The event was a daylong swing through Chicago on Monday by Rep. Paul D. Ryan of Wisconsin, who ran for vice president last year on the Mitt Romney “self deport” platform and who has continued to make deficit reduction the focus of his congressional career and his 2016 national aspirations.
That all changed yesterday, when Ryan became by far the most prominent House Republican to endorse a comprehensive overhaul of immigration law. And, just to make sure everyone knew what sort of bill he has in mind, his sidekick for the tour was Rep. Luis V. Gutierrez. He’s the Chicago Democrat who’s leading negotiations by a “gang of eight” in the House; they say they’re closing in on a deal on legislation relatively similar to the effort unveiled by a counterpart bipartisan group of eight senators a week ago.
“We have a broken immigration system and, if anything, what we see in Boston is that we have to fix and modernize our immigration system for lots of reasons,” Ryan told reporters during a stop at a church and community house. He was rebutting the notion of some in the GOP that the debate should be put on hold until the immigration backstory and potential terrorist connections of the Boston Marathon bombing suspects is fully understood.
“National security reasons, economic security reasons. For all those reasons we need to fix our broken immigration system,” he said.
Ryan and Gutierrez took the same message to a luncheon for mostly business people at the City Club of Chicago. Ryan said Congress this year should enact legislation that improves border security, bolsters enforcement of existing immigration laws, establishes a new guest-worker program, creates an expedited pathway for children of undocumented immigrants to become fully legalized and sets a “path to earned legalization” for the 11 million now in the country illegally.
Until this point, Ryan has been a behind-the-scenes operator on the immigration front, making himself a conduit for messages between the four Republicans and four Democrats in the House working group, and between those GOP negotiators and leadership. Monday’s appearances signaled that the Budget Committee chairman is ready to use his national presence and his ability to draw significant coverage to push GOP colleagues to the negotiation finish line.
Publicly embracing an immigration overhaul now could also help Speaker John A. Boehner push a bill past recalcitrant conservatives once the Senate advances its initial version, probably early this summer.

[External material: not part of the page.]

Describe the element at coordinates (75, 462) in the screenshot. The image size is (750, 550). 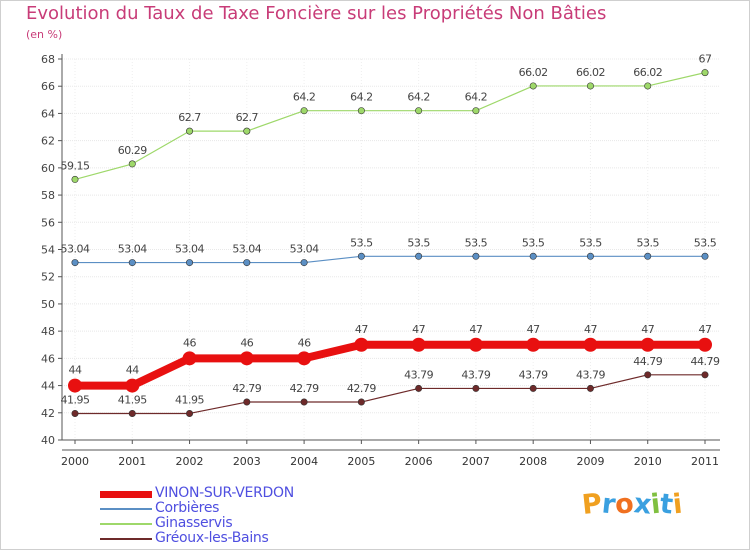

House leaders are keenly aware of the political imperative of securing a large bloc of GOP votes for the bill; without that they will have a tough time closing the enormous “Latino gap” in the polls before the midterm elections.
Ryan’s new prominence could also be a sign he’s decided that he had better make his move for the Hispanic vote sooner rather than later, especially if he plans to run for president in 2016 and sees Senate gang of eight member Marco Rubio of Florida as his principal competition for the GOP nomination.
At the same time, another prominent member positioning for 2016, Sen. Rand Paul of Kentucky, pulled back significantly on Monday from his earlier wide-open support for a broad immigration overhaul. Paul urged a delay in the debate until “we understand the specific failures of our immigration system” that allowed the Tsarnaev brothers to emigrate after their ethnic Chechen parents were granted political asylum.
The GOP primaries may be three years away, but Rubio, Paul and now Ryan clearly see immigration as a sure-thing defining issue for their presidential ambitions.